* start PASSAGE TO READ *

Materials and Procedure
Participants read vignettes that manipulated the topic domain and whether the target was curious or not curious. Specifically, Study 4 included three domains: religious activity (prayer or religious celebrations, that is, information religious participants would likely view as positive and socially valued), hobbies (making pasta or collecting coins; neutral topics), or immoral behaviors (cheating in university or lying on a job application; negative topics). We expected these domains to vary in whether participants valued the information, allowing us to test whether positive evaluations might be limited to targets who demonstrated curiosity regarding valued (or at least neutral) topics. We compared curious and non-curious targets rather than knowledgeable targets to assess whether abstaining from certain types of (immoral) information may signal virtue. All participants evaluated 12 randomized targets (two for each curiosity-by-domain condition).

* end PASSAGE TO READ *

SET EXERCISE 1 =>
Turn the lines of the records into a JSON list of strings, one string per line with blank lines left out, starting at the line containing "Select the 72% Not interested value" and ending at the line containing "click(x=334, y=22)".

* start MATERIAL PROVIDED *

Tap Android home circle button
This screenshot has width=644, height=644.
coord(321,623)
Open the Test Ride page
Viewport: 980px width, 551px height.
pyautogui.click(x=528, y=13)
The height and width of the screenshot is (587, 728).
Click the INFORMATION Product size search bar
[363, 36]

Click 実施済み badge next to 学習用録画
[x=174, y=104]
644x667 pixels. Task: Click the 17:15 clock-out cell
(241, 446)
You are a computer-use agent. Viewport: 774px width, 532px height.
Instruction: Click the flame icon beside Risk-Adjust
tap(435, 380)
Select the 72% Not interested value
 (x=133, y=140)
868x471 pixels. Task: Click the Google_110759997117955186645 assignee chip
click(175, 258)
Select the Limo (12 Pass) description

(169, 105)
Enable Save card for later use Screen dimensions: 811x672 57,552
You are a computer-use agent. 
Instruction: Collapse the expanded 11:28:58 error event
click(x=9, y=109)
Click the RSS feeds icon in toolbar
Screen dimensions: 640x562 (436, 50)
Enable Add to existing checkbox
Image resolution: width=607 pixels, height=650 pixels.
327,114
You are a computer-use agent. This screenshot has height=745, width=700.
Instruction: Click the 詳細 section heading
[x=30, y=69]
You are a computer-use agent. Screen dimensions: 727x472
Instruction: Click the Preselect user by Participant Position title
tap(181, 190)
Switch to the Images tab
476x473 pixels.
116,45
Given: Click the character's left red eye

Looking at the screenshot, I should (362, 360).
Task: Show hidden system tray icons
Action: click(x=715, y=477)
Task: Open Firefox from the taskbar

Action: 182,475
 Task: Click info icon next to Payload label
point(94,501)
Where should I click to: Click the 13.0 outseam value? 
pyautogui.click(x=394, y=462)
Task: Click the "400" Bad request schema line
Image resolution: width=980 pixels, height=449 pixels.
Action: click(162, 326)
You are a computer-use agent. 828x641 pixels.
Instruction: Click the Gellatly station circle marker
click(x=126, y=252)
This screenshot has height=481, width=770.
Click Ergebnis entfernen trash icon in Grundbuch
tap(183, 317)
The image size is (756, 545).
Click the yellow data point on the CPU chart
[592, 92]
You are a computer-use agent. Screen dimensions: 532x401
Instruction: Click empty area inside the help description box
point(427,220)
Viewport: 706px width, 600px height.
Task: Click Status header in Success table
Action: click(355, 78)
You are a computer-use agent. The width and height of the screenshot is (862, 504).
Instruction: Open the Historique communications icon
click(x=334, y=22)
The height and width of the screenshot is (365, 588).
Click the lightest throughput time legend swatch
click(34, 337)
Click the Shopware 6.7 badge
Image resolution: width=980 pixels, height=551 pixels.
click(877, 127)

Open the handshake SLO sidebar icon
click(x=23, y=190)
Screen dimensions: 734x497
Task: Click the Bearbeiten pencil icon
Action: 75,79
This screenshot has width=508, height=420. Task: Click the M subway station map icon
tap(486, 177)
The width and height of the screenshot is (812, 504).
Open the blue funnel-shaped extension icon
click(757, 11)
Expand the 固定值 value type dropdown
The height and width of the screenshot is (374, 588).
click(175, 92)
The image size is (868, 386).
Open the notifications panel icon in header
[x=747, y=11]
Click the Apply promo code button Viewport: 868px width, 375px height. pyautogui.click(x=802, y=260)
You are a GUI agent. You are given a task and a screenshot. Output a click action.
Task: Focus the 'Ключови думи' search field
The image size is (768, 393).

* end MATERIAL PROVIDED *

SET EXERCISE 2 =>
Go on with the passage about the study's materials and procedure from where it stops.

EXERCISE ANSWER 1 =>
[
  "Select the 72% Not interested value",
  " (x=133, y=140)",
  "868x471 pixels. Task: Click the Google_110759997117955186645 assignee chip",
  "click(175, 258)",
  "Select the Limo (12 Pass) description",
  "(169, 105)",
  "Enable Save card for later use Screen dimensions: 811x672 57,552",
  "You are a computer-use agent. ",
  "Instruction: Collapse the expanded 11:28:58 error event",
  "click(x=9, y=109)",
  "Click the RSS feeds icon in toolbar",
  "Screen dimensions: 640x562 (436, 50)",
  "Enable Add to existing checkbox",
  "Image resolution: width=607 pixels, height=650 pixels.",
  "327,114",
  "You are a computer-use agent. This screenshot has height=745, width=700.",
  "Instruction: Click the 詳細 section heading",
  "[x=30, y=69]",
  "You are a computer-use agent. Screen dimensions: 727x472",
  "Instruction: Click the Preselect user by Participant Position title",
  "tap(181, 190)",
  "Switch to the Images tab",
  "476x473 pixels.",
  "116,45",
  "Given: Click the character's left red eye",
  "Looking at the screenshot, I should (362, 360).",
  "Task: Show hidden system tray icons",
  "Action: click(x=715, y=477)",
  "Task: Open Firefox from the taskbar",
  "Action: 182,475",
  " Task: Click info icon next to Payload label",
  "point(94,501)",
  "Where should I click to: Click the 13.0 outseam value? ",
  "pyautogui.click(x=394, y=462)",
  "Task: Click the \"400\" Bad request schema line",
  "Image resolution: width=980 pixels, height=449 pixels.",
  "Action: click(162, 326)",
  "You are a computer-use agent. 828x641 pixels.",
  "Instruction: Click the Gellatly station circle marker",
  "click(x=126, y=252)",
  "This screenshot has height=481, width=770.",
  "Click Ergebnis entfernen trash icon in Grundbuch",
  "tap(183, 317)",
  "The image size is (756, 545).",
  "Click the yellow data point on the CPU chart",
  "[592, 92]",
  "You are a computer-use agent. Screen dimensions: 532x401",
  "Instruction: Click empty area inside the help description box",
  "point(427,220)",
  "Viewport: 706px width, 600px height.",
  "Task: Click Status header in Success table",
  "Action: click(355, 78)",
  "You are a computer-use agent. The width and height of the screenshot is (862, 504).",
  "Instruction: Open the Historique communications icon",
  "click(x=334, y=22)"
]

EXERCISE ANSWER 2 =>
After reading a passage describing a target character, participants evaluated whether or not they were curious (a single-item manipulation check, answered on a 7-point Likert-type scale), competent (composite of “intelligent,” “competent,” and “clever”), warm (composite of “sociable,” “warm,” and “friendly”), and moral (composite of being a “good person,” “nice person,” and performing a “right” behavior) as well as the extent to which targets generally put in effort (from Study 3). Participants answered experimental items using 6-point bipolar scales scored so higher values indicated more positive evaluations. Participants also evaluated how moral the focal action was (one 7-point item, adapted to the vignette topic, e.g., “How immoral or moral is it to pray to God?”) and to what extent the target was committed to the action (one 5-point item, adapted to vignette topic, e.g., “Is she committed to praying to God?”). Question phrasing matched the gender of the target.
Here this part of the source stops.